Because Rona chose cremation to spare her family the pain of another elaborate state funeral. And so some of the worst people IRL and online had to weigh in. Beersheba Chief Rabbi Yehuda Dery, who I am sure holds that position by his own prodigious merits and not because of who his brother is (What, do you think this is a country that would just appoint its two chief rabbis based on who among former chief rabbis’ sons wanted the position?), criticized this decision, while Haifa Chabad Rabbi Gedalya Axelrod condemned it. (See Rabbi Michael Boyden’s eloquent response.)
The halakhic objections are actually quite weak, as so much of Jewish ritual around death and dying is about custom rather than law. (Know anyone who does keffiyat ha-mita?Atifat ha-rosh? I didn’t think so.) Then there are the philosophical objections: the Nazis cremated us! I’m gonna argue that our primary issue with the Nazis is that they killed six million of us, not how they disposed of the bodies. And that killing was done in showers, so I guess showers dishonor Judaism now?
What struck me more than anything is the week this is all taking place: Parashat Vaychi. At the beginning of the last chapter of Genesis, we read:
Joseph threw himself on his father and wept over him and kissed him. Then Joseph directed the physicians in his service to embalm his father Israel.
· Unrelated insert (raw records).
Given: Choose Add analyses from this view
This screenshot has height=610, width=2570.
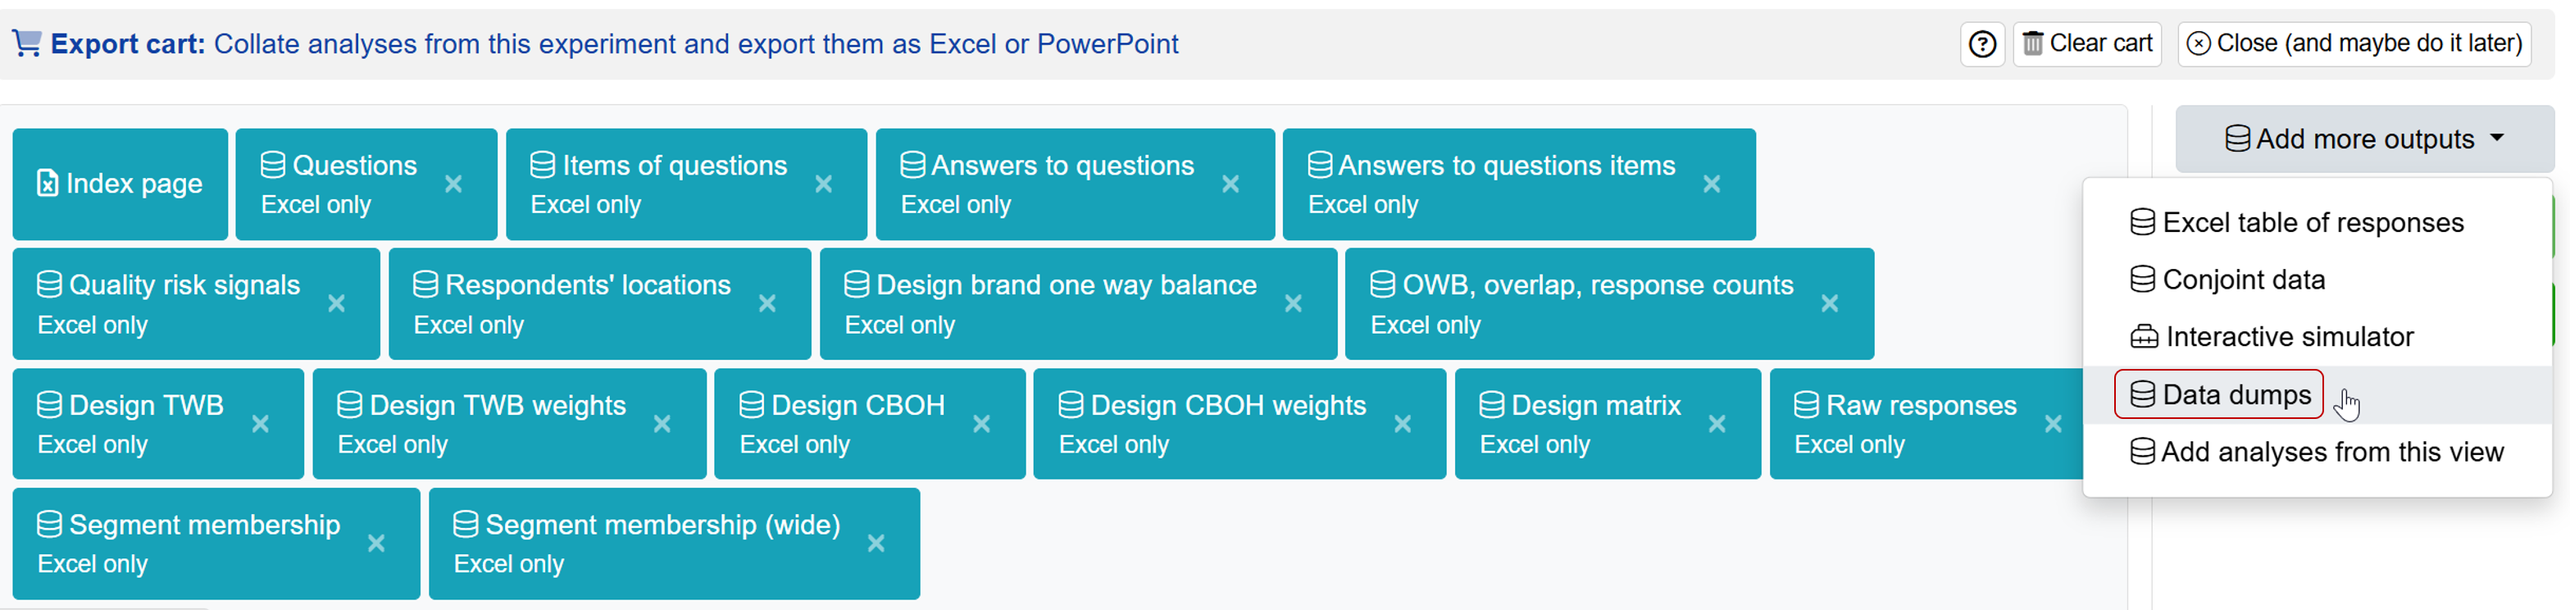Looking at the screenshot, I should tap(2317, 452).
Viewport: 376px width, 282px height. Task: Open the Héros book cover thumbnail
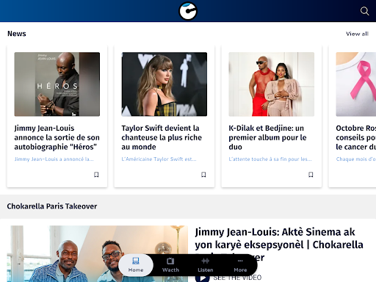coord(57,84)
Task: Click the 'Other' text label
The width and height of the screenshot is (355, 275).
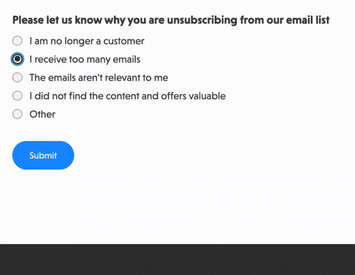Action: click(42, 114)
So the physicians embalmed him, taking a full forty days, for that was the time required for embalming. And the Egyptians mourned for him seventy days.
It’s hard to imagine a less “traditional” Hebrew mourning ritual than mummification, but this is what the Torah simply states. Then Jacob is buried in Hebron. The same is done with Joseph himself, and his mummy is carried by the Israelites for forty years of the Exodus until it is buried in Shechem (Nablus). It does not make Jacob or Joseph less important; in fact, Joseph’s shiva for Jacob is considered the template for all Jewish mourning (Jerusalem Talmud Mo’ed Katan 3:5).
All I can wish the Ramon family is that they know no more sorrow. The acronym for RIP in Hebrew is taken from Abigail’s words to King David: “May (her) soul be bound in the bond of life.” For her critics, I have a different acronym: STFU.